Dean Potter ünlü alıntılar

son güncelleme : 5 Eylül 2024

other language: spanish | czech | german | french | italian | slovak | turkish | ukrainian | dutch | russian | portuguese

Dean Potter
  • Ölmek istemiyorum, ama hayatımın en güzel ifadesi için her şeyi ortaya koymakta sorun yok.

  • Ne zaman dışarı çıkıp bir şeyler yapsam, Hans panikliyor ve beni dövmeye çalışıyor. Bacağına vuran bir köpek gibi.

  • Dar çizgide yürüyen bizler binlerce yıldır özgür düşünmeyi savunuyoruz. Aradaki boşluğu anlamaya çalışırken dünya içinde dengelemeye devam edelim.

  • Bir kuzgunun uçuşuyla büyülenmiş, gölgesinin altın, parıldayan granite karşı zahmetsizce hareket etmesini izliyorum. O kadar özgür olmayı, birçoğunun yarı canlı olduğu darmadağın normallik dünyasının üzerinde uçmayı çok istiyorum.

  • Ne zaman bir uçurum görsem, onu serbest bırakıp bırakamayacağımı merak ediyordum. Hayatım, düşmenin öldüğüm anlamına geldiği anlayışı etrafında şekillendi. Paradigmayı kırmak için özümü boşaltmak zorunda kaldım, sonsuza dek gittiğini düşündüğüm temelleri araştırdım.

  • Sakince dönüyorum, görebildiğim kadar uzağa tarıyorum. Günün güneşinin son ışınları sırtımı ısıtıyor ve bakışlarım kendi gölgeme kilitleniyor. Vücudumun çizgilerini önümdeki taş üzerinde takip ediyorum, kollarımı kanat gibi açıyorum ve varoluşun güzelliğinde yıkanıyorum.

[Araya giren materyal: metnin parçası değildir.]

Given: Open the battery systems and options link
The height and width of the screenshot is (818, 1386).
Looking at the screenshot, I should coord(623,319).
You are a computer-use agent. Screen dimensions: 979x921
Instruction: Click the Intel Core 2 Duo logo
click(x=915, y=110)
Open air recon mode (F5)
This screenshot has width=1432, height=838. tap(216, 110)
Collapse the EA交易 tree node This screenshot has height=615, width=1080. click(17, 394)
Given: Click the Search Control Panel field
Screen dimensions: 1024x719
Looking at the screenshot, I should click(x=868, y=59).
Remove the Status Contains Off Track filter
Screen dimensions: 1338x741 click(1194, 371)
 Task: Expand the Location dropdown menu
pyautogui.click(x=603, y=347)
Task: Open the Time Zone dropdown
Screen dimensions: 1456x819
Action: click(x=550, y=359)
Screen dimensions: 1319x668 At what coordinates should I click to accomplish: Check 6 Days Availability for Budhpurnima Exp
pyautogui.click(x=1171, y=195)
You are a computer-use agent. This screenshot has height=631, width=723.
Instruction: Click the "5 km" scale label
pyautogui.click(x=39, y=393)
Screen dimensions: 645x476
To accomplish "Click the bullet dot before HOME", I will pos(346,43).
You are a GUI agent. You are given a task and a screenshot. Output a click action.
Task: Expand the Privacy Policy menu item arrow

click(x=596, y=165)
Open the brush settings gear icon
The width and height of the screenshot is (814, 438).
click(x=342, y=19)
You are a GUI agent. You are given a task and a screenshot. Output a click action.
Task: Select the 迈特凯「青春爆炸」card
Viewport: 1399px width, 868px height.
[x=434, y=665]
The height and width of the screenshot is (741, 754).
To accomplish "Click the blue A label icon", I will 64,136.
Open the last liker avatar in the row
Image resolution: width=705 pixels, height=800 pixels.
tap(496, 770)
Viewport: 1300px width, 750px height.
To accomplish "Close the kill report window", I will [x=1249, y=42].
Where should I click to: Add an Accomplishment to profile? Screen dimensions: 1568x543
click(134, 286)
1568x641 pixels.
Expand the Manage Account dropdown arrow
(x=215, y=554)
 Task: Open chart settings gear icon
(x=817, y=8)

  • Gittikçe daha fazla insan doğadan ayrılıyor gibi görünüyor. Farklı bir yöne gitmeye çalışıyorum. Gittikçe yaklaşıyorum.

  • Başarılı olmak için üzerimde çok fazla baskı yok. Ben daha çok sanatçıyım. Kendimi mümkün olduğunca en güzel resmin bir parçası yapmaya çalışıyorum. Ve tadını çıkar.

  • Güneşte oturabileceğim, güneş ışınlarının sıcaklığını hissedebileceğim ve gezegenle olan bağlantıyı hissedebileceğim, evrene kıyasla ne kadar küçük ve ne kadar önemsiz olduğuma gerçekten dokunabileceğim herhangi bir yeri seviyorum.

  • Atlamadan önceki an endişe ve diğer şeylerle dolu. Ama sonra havaya girer girmez bu sakinlikle doluyum ve bu onun ana cazibesi. Bu yüzden bu ölümle sonuçlanan uğraşları veya sanatları yapıyorum.

  • İnsanın en temel arzularından biri, özgür olmak ve engelsiz uçmak ve kurucu babalarımızın özgürlük ilkeleriyle gerçekten çok uyumlu görünüyor.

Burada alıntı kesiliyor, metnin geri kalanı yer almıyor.